From School Library Journal
Grade 3-6–Familiar entries from Aesop are extravagantly extended in this stunning, oversized compendium. The tortoise and hare gracing the cover appeared in Ward's
The Hare and the Tortoise (Millbrook, 1999). This fable is presented afresh along with 11 others, each introduced with a two-page scene that visually and verbally sums up the gist of the tale. For example, "Sour Grapes" opens with the following teaser: "in which a fox tries to hide his disappointment with insults." Beautifully rendered in pen and watercolor, the illustrations incorporate cunning details and offer viewers a nice anticipation of characters and outcomes. Next, two pages of text spin out the story in expansive description, building on the spare tellings of traditional Aesop. Ward emphasizes the lessons in the denouement of each offering followed by the customary pithy statement of the moral. Her language blends formal, even florid, phrases with jocular observations and some colloquial quips. "The hare liked nothing better than impressing the general population with his speed. 'I am the master of faster,' was how he so irritatingly put it." Though the volume is rather large and imposing for comfortable personal reading, there's much to savor in this handsome presentation. Adults will love the sumptuous look of it, and teachers and storytellers will find many uses for this appreciative rendering of Aesop.

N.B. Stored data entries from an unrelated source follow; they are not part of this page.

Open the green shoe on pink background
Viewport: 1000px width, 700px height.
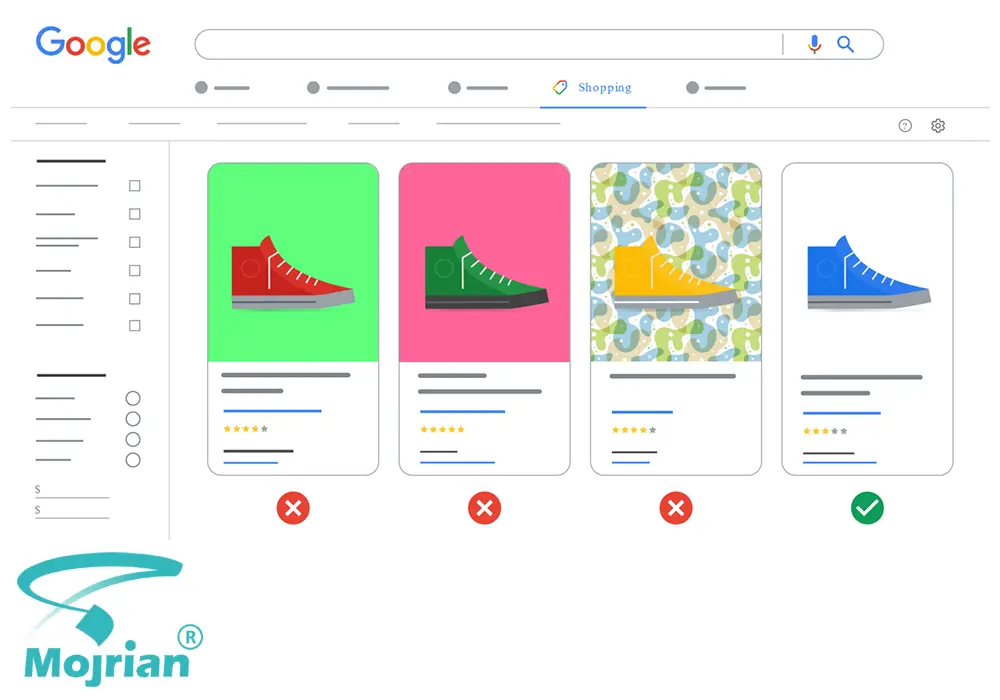point(484,263)
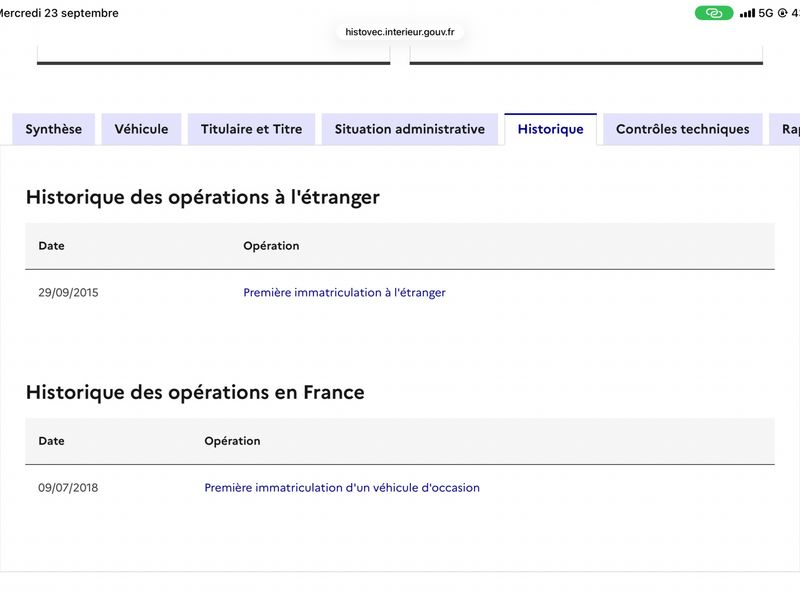Switch to the Véhicule tab

[x=141, y=129]
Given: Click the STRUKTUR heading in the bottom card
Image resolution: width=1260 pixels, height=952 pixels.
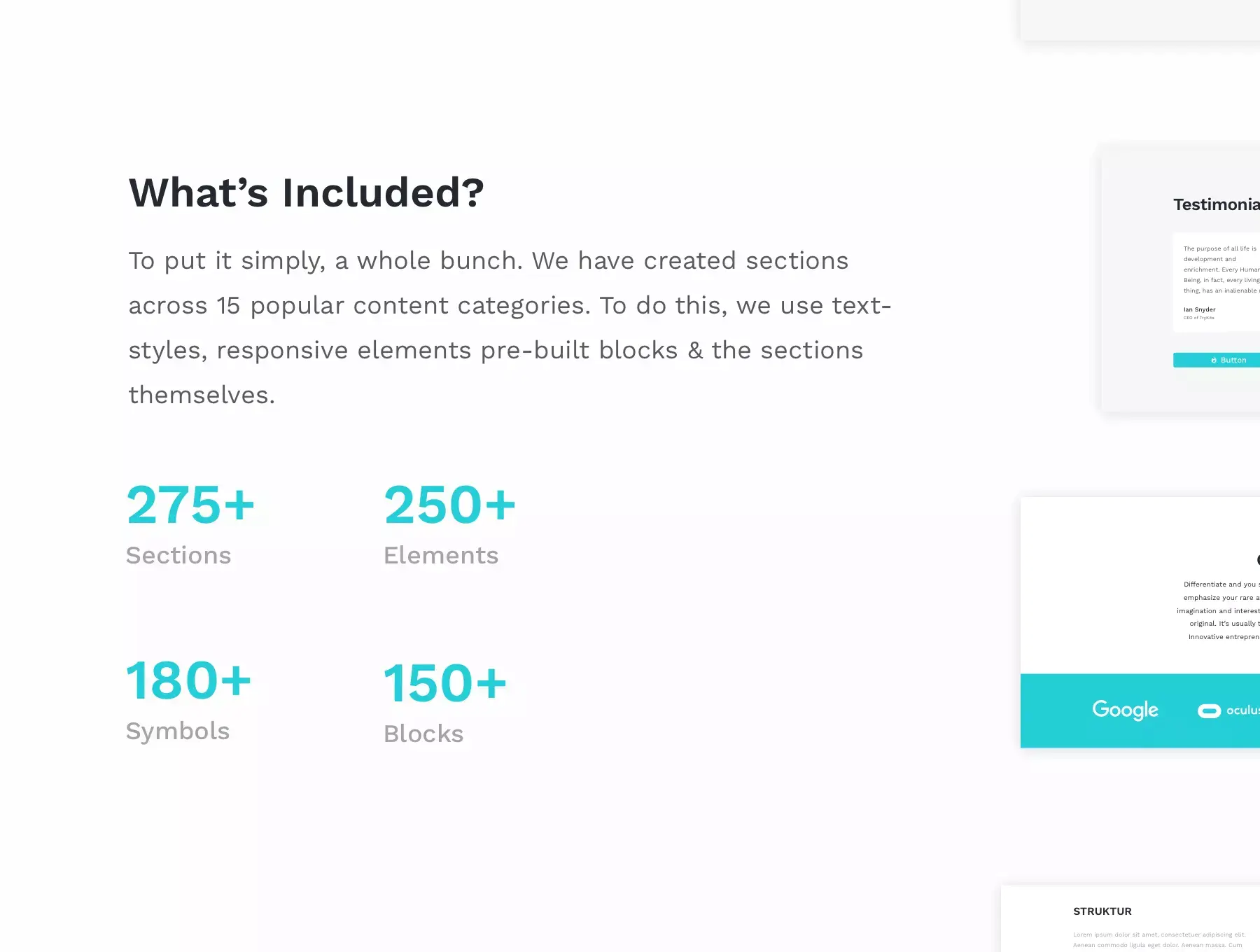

–Margaret Bush, Simmons College, Boston Copyright © Reed Business Information, a division of Reed Elsevier Inc. All rights reserved.

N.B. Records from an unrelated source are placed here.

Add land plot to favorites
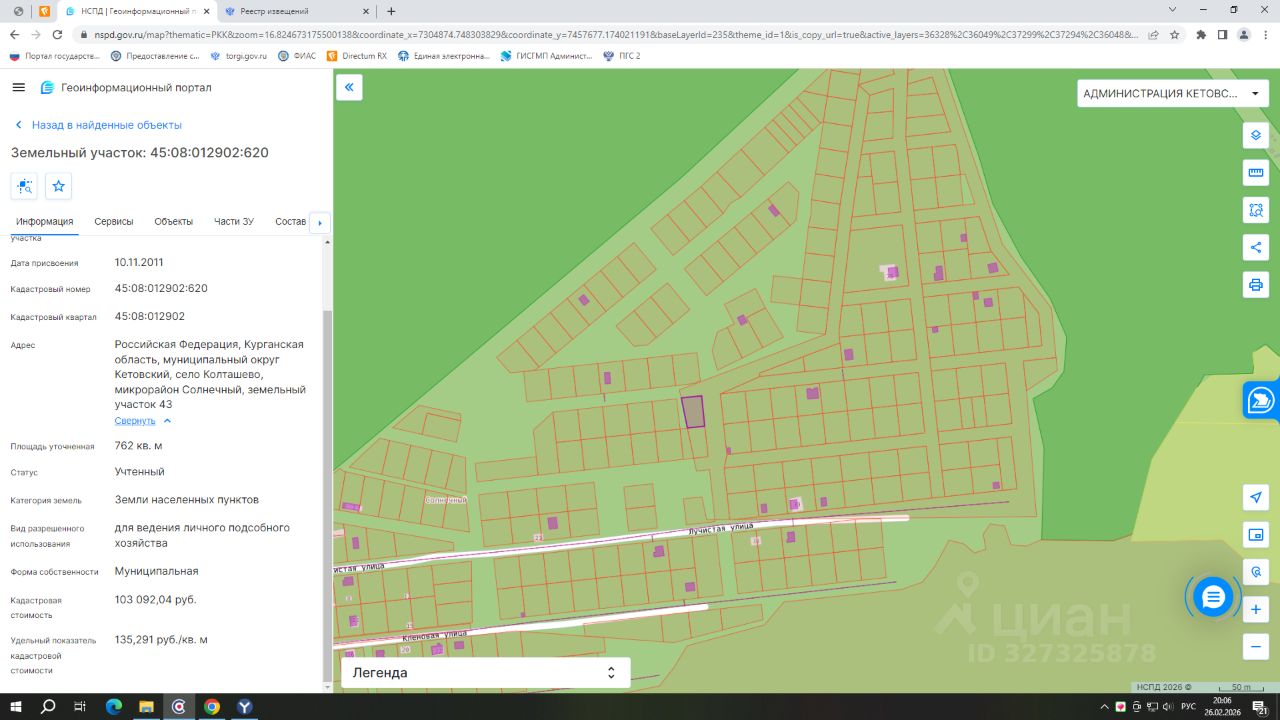1280x720 pixels. tap(59, 186)
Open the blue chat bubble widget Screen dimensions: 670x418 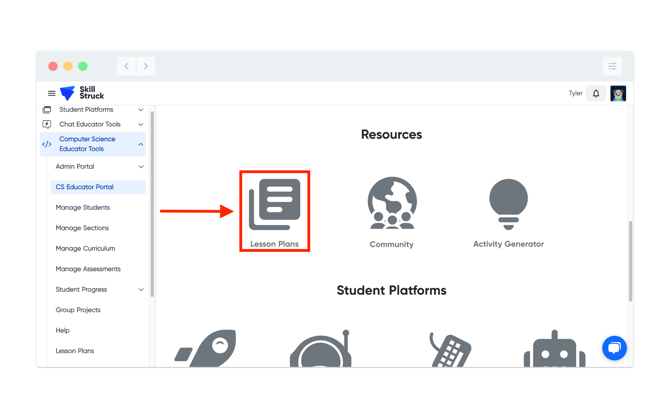tap(614, 348)
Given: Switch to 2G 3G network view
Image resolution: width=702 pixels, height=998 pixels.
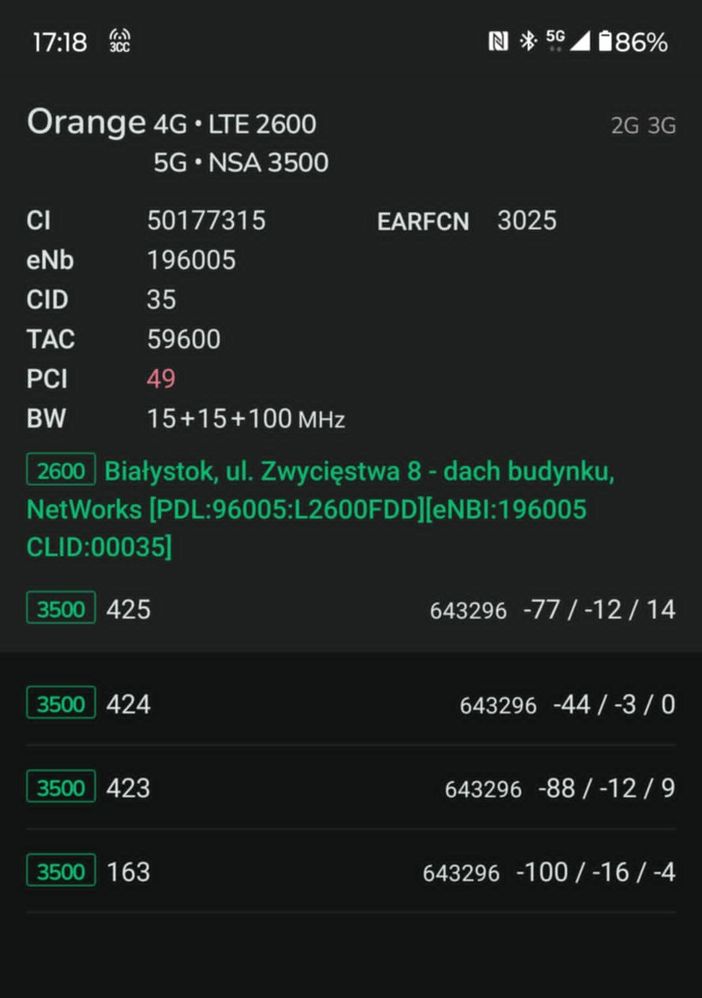Looking at the screenshot, I should 643,126.
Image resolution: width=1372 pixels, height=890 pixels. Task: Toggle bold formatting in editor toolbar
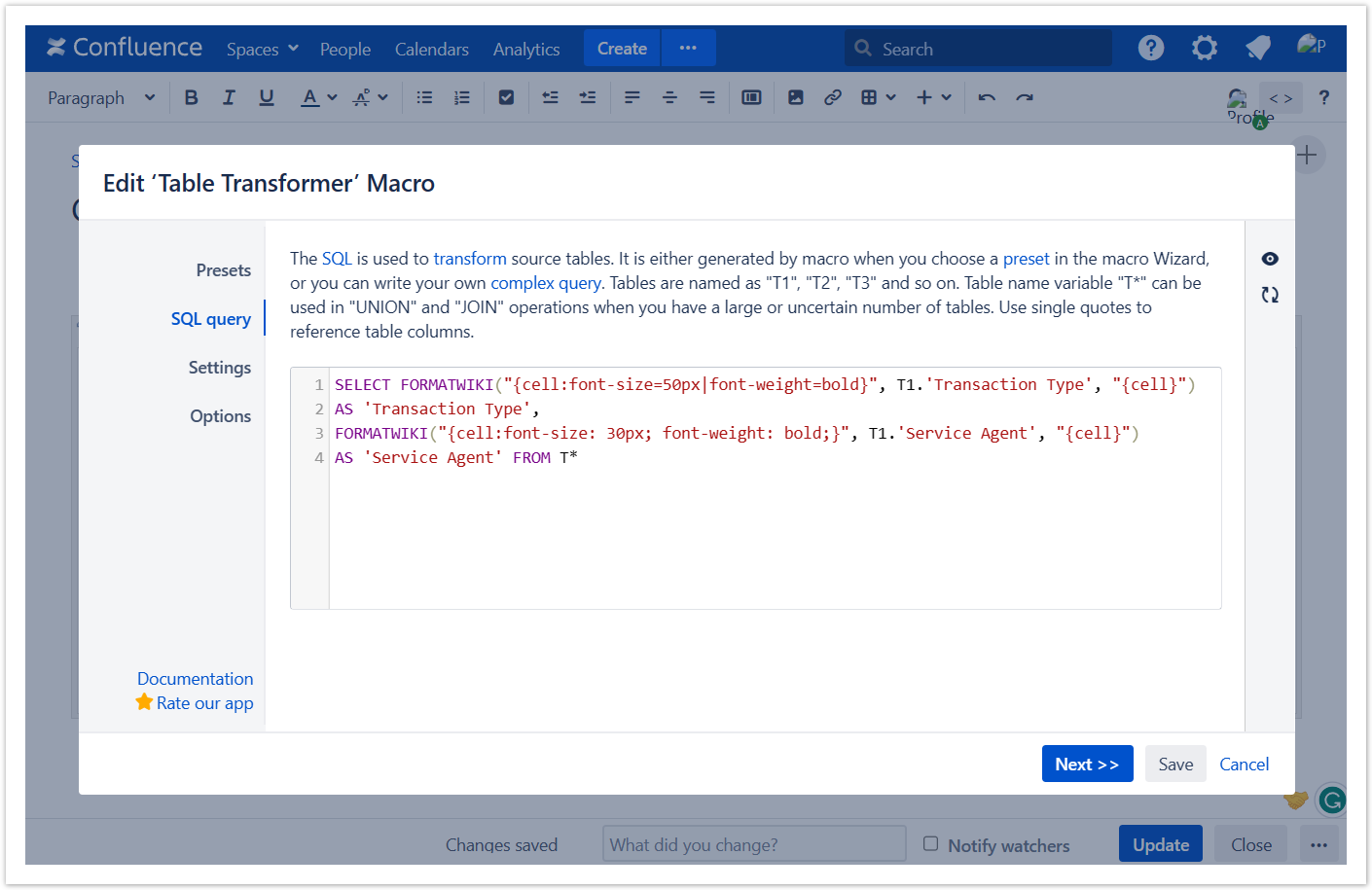point(191,97)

Gr. 2-5. The detailed ink-and-watercolor illustrations of animals are gorgeous in this collection of 12 of Aesop's fables. The retellings are elegant, and the grandiose language is part of the fun ("charismatic" mice fight "marauders," and the "effervescent" jackdaw is dressed in "purloined" feathers), though sophisticated concepts such as "nonillusion" will elude the usual picture-book crowd. The art, however, is for everyone. Each beautiful double-page spread is different--from a realistic close-up of the goose that lays the golden eggs to succulent "sour grapes," a fragile dragonfly, and a cricket on a barley stalk. Then there's the picture of the graceful swallows in the sky and the tortoise falling as he tries to fly as they do, an eye-catching way to teach children to "accept your limitations." The combination of the playful and the solemn takes the ancient stories far beyond the heavy lessons they teach.